La guerra all’ISIS
Le notizie che vengono dal fronte mediorientale sono nell’insieme confortanti. Le controffensive in atto contro la jihad dell’ISIS da parte delle forze irachene e curde, appoggiate dalle Forze Speciali americane, sembrano dare buoni risultati. L’assalto a Falluja è in atto. Anche l’esercito siriano si è mosso riconquistando Palmyra ed è legittimo pensare che presto o tardi la “capitale” del Califfato, Rakka, cadrà.
L’ISIS, dunque, appare in ritirata e si susseguono le voci piú diverse, tra cui quella secondo cui i suoi capi sarebbero in fuga e starebbero decimando le proprie stesse truppe. Attenti però a non gridare troppo presto vittoria. La battaglia non è ancora finita, l’ISIS cercherà di raggrupparsi in qualche parte del territorio mediorientale fuori di controllo e alimenterà gli attacchi terroristici, che sono la risorsa dei vigliacchi quando non riescono a vincere sul campo di battaglia. E le complicazioni sono sempre dietro l’uscio: Erdogan critica l’appoggio statunitense ai combattenti curdi. Ma allora mandi il suo esercito a combattere la jihad e si faccia perdonare di averla per vario tempo sotterraneamente appoggiata. Resta poi ancora tutta da definire la questione dei rapporti tra Occidente, Russia e Iran in quella zona. Naturalmente, a un vecchio “atlantico” come me piacerebbe vedere quella zona libera dalla presenza politica e militare di Mosca e di Teheran, ma credo sia irrealistico proporselo. Un qualche compromessi andrà trovato, sempre che la Russia putiniana e l’Iran di Rohani si impegnino davvero a svolgere in quell’area una ruolo costruttivo e responsabile.

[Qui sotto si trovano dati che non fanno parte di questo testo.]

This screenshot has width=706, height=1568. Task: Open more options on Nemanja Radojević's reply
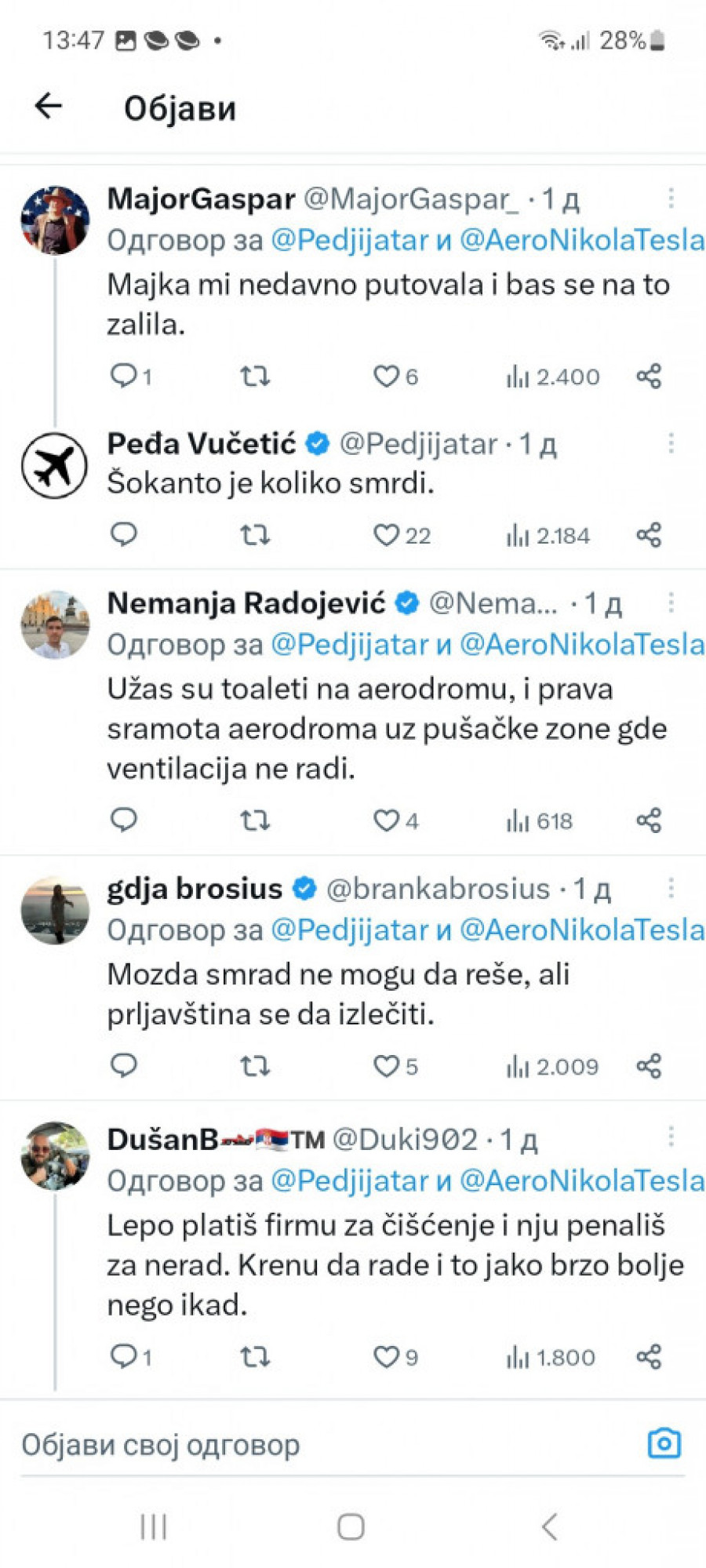(671, 602)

Se sul fronte mediorientale le cose vanno nella buona direzione, non mi pare che lo stesso stia accadendo in Libia. Va preso nota della smentita dell’invio di 5.000 soldati italiani, ripetuta nuovamente dal Presidente del Consiglio. Credo sia una posizione prudente e saggia. Mi chiedo però quanto tempo ancora dovrà passare e quanti sforzi diplomatici dovranno essere ancora esperiti, prima che l’Occidente (e per Occidente intendo soprattutto la NATO) si assuma le sue responsabilità in appoggio alle legittime autorità libiche, per aiutarle a riprendere il pieno controllo su tutto il loro territorio. Non sono vicende lontane e irrilevanti: ogni giorno che passa, dalle coste libiche (ora soprattutto dalla zona di Sabrata, che conosco bene) partono le tragiche barche cariche di rifugiati destinati o a perire in mare o ad affollare ii nostri centri di accoglienza, già al limite delle loro capacità. Lasciamo perdere la barbarie salviniana, ma decidiamoci a fare sul serio, noi e i nostri alleati, per arginare questo flusso, tagliando alle radici la situazione di guerra civile che lo genera. Altrimenti faremo solo retorica, di destra o di sinistra, e i diseredati della Terra continueranno a trovare nel nostro Mediterraneo la loro tomba.
In questo contesto, come non gridare la nostra ammirazione per l’opera quotidiana di tanti uomini e donne della nostra Marina Militare, della Guardia Costiera e dei centri di accoglienza, che lavorano con estrema abnegazione per salvare e proteggere vite umane? L’Italia ha fatto e sta facendo più di chiunque altro in questo campo. Ricordiamo che l’operazione ”Sofia” vede, essa sola, impegnate la nostra portaerei Cavour e quattro fregate. A questi uomini e donne spetterebbe di diritto il Premio Nobel per la Pace. E mi dispiace che Papa Francesco, così attento a difendere la causa degli immigrati e, in generale, i diritti umani, non trovi il modo per menzionare ed elogiare questo sforzo. Che a noi costa soldi e a tanti uomini e donne delle nostre istituzioni costa sudore e fatica.